§ **YOUR TASK**:
Reproduce the following data verbatim, preserving every line in its original order and form.

§ **DATA**:
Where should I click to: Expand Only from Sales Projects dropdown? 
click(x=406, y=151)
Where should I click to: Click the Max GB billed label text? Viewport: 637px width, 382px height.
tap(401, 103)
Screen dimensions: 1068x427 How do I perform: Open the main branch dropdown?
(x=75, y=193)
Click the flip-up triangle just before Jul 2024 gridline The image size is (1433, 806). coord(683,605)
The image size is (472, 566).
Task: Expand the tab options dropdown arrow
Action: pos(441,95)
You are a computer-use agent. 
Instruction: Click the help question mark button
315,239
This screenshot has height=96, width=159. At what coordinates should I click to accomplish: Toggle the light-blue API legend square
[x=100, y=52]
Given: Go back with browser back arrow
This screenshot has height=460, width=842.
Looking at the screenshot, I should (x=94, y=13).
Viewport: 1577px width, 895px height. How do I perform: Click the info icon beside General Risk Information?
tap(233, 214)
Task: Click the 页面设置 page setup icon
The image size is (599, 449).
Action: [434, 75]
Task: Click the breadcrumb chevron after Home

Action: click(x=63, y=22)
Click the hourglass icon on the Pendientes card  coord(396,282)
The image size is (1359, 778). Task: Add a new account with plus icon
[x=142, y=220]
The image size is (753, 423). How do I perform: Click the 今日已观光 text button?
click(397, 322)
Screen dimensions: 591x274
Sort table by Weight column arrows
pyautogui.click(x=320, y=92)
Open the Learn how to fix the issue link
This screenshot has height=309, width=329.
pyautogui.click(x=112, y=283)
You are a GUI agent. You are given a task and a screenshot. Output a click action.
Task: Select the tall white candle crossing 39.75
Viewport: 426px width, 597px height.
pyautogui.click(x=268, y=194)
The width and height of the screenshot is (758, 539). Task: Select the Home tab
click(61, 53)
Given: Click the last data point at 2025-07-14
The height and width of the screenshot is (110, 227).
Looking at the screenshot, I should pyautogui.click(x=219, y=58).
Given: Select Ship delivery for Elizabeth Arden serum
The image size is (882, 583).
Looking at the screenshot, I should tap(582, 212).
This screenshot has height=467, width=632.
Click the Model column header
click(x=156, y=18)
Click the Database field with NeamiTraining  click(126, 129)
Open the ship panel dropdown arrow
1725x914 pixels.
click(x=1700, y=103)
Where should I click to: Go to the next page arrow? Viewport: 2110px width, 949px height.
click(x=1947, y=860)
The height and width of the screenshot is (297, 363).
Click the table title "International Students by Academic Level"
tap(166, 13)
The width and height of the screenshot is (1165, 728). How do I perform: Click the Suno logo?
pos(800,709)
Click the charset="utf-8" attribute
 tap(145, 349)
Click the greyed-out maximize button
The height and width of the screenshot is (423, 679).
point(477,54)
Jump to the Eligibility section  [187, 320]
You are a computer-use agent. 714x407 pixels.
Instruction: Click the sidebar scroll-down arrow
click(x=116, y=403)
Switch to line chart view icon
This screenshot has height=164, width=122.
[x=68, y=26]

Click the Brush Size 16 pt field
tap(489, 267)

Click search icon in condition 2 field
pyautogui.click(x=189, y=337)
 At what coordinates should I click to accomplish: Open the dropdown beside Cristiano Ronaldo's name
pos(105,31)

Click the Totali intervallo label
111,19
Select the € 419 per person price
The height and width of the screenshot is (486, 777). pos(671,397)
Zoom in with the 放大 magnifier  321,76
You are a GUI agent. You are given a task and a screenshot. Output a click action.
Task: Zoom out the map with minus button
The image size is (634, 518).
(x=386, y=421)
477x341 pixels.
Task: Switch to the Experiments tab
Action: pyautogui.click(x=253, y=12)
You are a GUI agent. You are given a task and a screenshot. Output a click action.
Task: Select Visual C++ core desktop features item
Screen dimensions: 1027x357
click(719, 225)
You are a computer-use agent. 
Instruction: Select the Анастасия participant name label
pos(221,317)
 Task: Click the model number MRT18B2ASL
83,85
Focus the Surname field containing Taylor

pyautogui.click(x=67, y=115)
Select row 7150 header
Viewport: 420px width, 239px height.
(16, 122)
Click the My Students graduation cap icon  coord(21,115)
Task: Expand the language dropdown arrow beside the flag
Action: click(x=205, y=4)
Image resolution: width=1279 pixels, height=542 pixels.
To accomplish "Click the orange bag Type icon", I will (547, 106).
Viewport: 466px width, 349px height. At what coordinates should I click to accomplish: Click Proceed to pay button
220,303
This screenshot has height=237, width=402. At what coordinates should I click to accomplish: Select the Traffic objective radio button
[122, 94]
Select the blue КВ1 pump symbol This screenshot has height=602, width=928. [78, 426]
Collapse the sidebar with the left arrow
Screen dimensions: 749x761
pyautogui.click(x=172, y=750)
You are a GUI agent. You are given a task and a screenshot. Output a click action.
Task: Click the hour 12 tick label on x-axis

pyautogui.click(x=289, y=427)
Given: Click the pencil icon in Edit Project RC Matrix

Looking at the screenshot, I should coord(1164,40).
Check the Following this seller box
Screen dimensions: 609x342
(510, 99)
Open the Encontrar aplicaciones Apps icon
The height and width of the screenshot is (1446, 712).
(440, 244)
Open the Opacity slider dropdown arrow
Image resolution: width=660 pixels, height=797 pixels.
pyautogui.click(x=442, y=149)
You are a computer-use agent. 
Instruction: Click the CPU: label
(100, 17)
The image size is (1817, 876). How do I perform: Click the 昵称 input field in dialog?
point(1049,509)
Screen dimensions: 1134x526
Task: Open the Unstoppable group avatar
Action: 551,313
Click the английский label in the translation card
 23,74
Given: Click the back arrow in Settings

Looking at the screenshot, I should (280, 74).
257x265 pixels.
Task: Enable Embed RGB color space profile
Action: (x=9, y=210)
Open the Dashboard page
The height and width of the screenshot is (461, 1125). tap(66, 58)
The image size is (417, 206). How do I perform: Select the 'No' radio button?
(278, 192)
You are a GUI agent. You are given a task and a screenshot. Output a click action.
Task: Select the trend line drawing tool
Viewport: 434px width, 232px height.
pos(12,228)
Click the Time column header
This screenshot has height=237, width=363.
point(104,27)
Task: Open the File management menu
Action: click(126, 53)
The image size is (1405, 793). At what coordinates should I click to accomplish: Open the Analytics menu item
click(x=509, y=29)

§ **SOLUTION TO THE PROBLEM**:
Where should I click to: Expand Only from Sales Projects dropdown? 
click(x=406, y=151)
Where should I click to: Click the Max GB billed label text? Viewport: 637px width, 382px height.
tap(401, 103)
Screen dimensions: 1068x427 How do I perform: Open the main branch dropdown?
(x=75, y=193)
Click the flip-up triangle just before Jul 2024 gridline The image size is (1433, 806). coord(683,605)
The image size is (472, 566).
Task: Expand the tab options dropdown arrow
Action: pos(441,95)
You are a computer-use agent. 
Instruction: Click the help question mark button
315,239
This screenshot has height=96, width=159. At what coordinates should I click to accomplish: Toggle the light-blue API legend square
[x=100, y=52]
Given: Go back with browser back arrow
This screenshot has height=460, width=842.
Looking at the screenshot, I should (x=94, y=13).
Viewport: 1577px width, 895px height. How do I perform: Click the info icon beside General Risk Information?
tap(233, 214)
Task: Click the 页面设置 page setup icon
The image size is (599, 449).
Action: [434, 75]
Task: Click the breadcrumb chevron after Home

Action: click(x=63, y=22)
Click the hourglass icon on the Pendientes card  coord(396,282)
The image size is (1359, 778). Task: Add a new account with plus icon
[x=142, y=220]
The image size is (753, 423). How do I perform: Click the 今日已观光 text button?
click(397, 322)
Screen dimensions: 591x274
Sort table by Weight column arrows
pyautogui.click(x=320, y=92)
Open the Learn how to fix the issue link
This screenshot has height=309, width=329.
pyautogui.click(x=112, y=283)
You are a GUI agent. You are given a task and a screenshot. Output a click action.
Task: Select the tall white candle crossing 39.75
Viewport: 426px width, 597px height.
pyautogui.click(x=268, y=194)
The width and height of the screenshot is (758, 539). Task: Select the Home tab
click(61, 53)
Given: Click the last data point at 2025-07-14
The height and width of the screenshot is (110, 227).
Looking at the screenshot, I should pyautogui.click(x=219, y=58).
Given: Select Ship delivery for Elizabeth Arden serum
The image size is (882, 583).
Looking at the screenshot, I should tap(582, 212).
This screenshot has height=467, width=632.
Click the Model column header
click(x=156, y=18)
Click the Database field with NeamiTraining  click(126, 129)
Open the ship panel dropdown arrow
1725x914 pixels.
click(x=1700, y=103)
Where should I click to: Go to the next page arrow? Viewport: 2110px width, 949px height.
click(x=1947, y=860)
The height and width of the screenshot is (297, 363).
Click the table title "International Students by Academic Level"
tap(166, 13)
The width and height of the screenshot is (1165, 728). How do I perform: Click the Suno logo?
pos(800,709)
Click the charset="utf-8" attribute
 tap(145, 349)
Click the greyed-out maximize button
The height and width of the screenshot is (423, 679).
point(477,54)
Jump to the Eligibility section  [187, 320]
You are a computer-use agent. 714x407 pixels.
Instruction: Click the sidebar scroll-down arrow
click(x=116, y=403)
Switch to line chart view icon
This screenshot has height=164, width=122.
[x=68, y=26]

Click the Brush Size 16 pt field
tap(489, 267)

Click search icon in condition 2 field
pyautogui.click(x=189, y=337)
 At what coordinates should I click to accomplish: Open the dropdown beside Cristiano Ronaldo's name
pos(105,31)

Click the Totali intervallo label
111,19
Select the € 419 per person price
The height and width of the screenshot is (486, 777). pos(671,397)
Zoom in with the 放大 magnifier  321,76
You are a GUI agent. You are given a task and a screenshot. Output a click action.
Task: Zoom out the map with minus button
The image size is (634, 518).
(x=386, y=421)
477x341 pixels.
Task: Switch to the Experiments tab
Action: pyautogui.click(x=253, y=12)
You are a GUI agent. You are given a task and a screenshot. Output a click action.
Task: Select Visual C++ core desktop features item
Screen dimensions: 1027x357
click(719, 225)
You are a computer-use agent. 
Instruction: Select the Анастасия participant name label
pos(221,317)
 Task: Click the model number MRT18B2ASL
83,85
Focus the Surname field containing Taylor

pyautogui.click(x=67, y=115)
Select row 7150 header
Viewport: 420px width, 239px height.
(16, 122)
Click the My Students graduation cap icon  coord(21,115)
Task: Expand the language dropdown arrow beside the flag
Action: click(x=205, y=4)
Image resolution: width=1279 pixels, height=542 pixels.
To accomplish "Click the orange bag Type icon", I will (547, 106).
Viewport: 466px width, 349px height. At what coordinates should I click to accomplish: Click Proceed to pay button
220,303
This screenshot has height=237, width=402. At what coordinates should I click to accomplish: Select the Traffic objective radio button
[122, 94]
Select the blue КВ1 pump symbol This screenshot has height=602, width=928. [78, 426]
Collapse the sidebar with the left arrow
Screen dimensions: 749x761
pyautogui.click(x=172, y=750)
You are a GUI agent. You are given a task and a screenshot. Output a click action.
Task: Click the hour 12 tick label on x-axis

pyautogui.click(x=289, y=427)
Given: Click the pencil icon in Edit Project RC Matrix

Looking at the screenshot, I should coord(1164,40).
Check the Following this seller box
Screen dimensions: 609x342
(510, 99)
Open the Encontrar aplicaciones Apps icon
The height and width of the screenshot is (1446, 712).
(440, 244)
Open the Opacity slider dropdown arrow
Image resolution: width=660 pixels, height=797 pixels.
pyautogui.click(x=442, y=149)
You are a computer-use agent. 
Instruction: Click the CPU: label
(100, 17)
The image size is (1817, 876). How do I perform: Click the 昵称 input field in dialog?
point(1049,509)
Screen dimensions: 1134x526
Task: Open the Unstoppable group avatar
Action: 551,313
Click the английский label in the translation card
 23,74
Given: Click the back arrow in Settings

Looking at the screenshot, I should (280, 74).
257x265 pixels.
Task: Enable Embed RGB color space profile
Action: (x=9, y=210)
Open the Dashboard page
The height and width of the screenshot is (461, 1125). tap(66, 58)
The image size is (417, 206). How do I perform: Select the 'No' radio button?
(278, 192)
You are a GUI agent. You are given a task and a screenshot. Output a click action.
Task: Select the trend line drawing tool
Viewport: 434px width, 232px height.
pos(12,228)
Click the Time column header
This screenshot has height=237, width=363.
point(104,27)
Task: Open the File management menu
Action: click(126, 53)
The image size is (1405, 793). At what coordinates should I click to accomplish: Open the Analytics menu item
click(x=509, y=29)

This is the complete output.